#### [TASK PROMPT]
Whenever a line in the data holds the string "agent", copy that line.

(Dataset excerpts)
>>>>

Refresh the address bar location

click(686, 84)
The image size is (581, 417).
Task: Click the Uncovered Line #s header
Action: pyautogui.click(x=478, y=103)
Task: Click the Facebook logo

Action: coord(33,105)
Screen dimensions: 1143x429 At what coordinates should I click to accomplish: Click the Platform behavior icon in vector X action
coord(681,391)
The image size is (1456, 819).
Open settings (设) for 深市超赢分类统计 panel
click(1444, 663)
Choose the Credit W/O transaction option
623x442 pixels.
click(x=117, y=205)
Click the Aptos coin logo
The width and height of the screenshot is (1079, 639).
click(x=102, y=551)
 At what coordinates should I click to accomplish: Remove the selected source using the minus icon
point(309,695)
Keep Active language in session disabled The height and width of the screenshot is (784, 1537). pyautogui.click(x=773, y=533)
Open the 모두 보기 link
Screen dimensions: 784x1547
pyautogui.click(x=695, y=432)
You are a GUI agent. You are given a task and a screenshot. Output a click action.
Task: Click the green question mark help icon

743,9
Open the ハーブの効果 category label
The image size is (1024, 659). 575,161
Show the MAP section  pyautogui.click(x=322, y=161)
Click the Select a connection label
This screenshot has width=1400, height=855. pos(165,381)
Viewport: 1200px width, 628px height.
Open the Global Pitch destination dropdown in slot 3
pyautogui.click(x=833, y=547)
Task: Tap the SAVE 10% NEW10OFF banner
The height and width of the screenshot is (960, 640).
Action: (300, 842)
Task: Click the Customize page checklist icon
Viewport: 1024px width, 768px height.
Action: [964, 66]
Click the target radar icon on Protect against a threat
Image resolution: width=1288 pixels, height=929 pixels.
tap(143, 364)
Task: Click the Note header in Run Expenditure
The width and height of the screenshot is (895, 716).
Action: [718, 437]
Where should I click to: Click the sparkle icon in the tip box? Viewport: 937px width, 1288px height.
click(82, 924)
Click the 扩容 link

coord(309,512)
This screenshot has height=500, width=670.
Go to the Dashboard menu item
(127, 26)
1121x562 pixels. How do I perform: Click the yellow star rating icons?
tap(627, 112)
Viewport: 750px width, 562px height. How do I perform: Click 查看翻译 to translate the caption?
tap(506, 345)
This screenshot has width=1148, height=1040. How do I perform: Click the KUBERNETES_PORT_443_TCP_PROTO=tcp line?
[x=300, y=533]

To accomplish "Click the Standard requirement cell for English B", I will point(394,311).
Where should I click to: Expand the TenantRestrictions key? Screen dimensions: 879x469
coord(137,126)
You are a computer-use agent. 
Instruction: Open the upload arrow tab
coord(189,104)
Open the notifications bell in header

<<<<

#### [RESULT OF THIS TASK]
You are a GUI agent. You are given a task and a screenshot. Output a click action.
You are a computer-use agent. 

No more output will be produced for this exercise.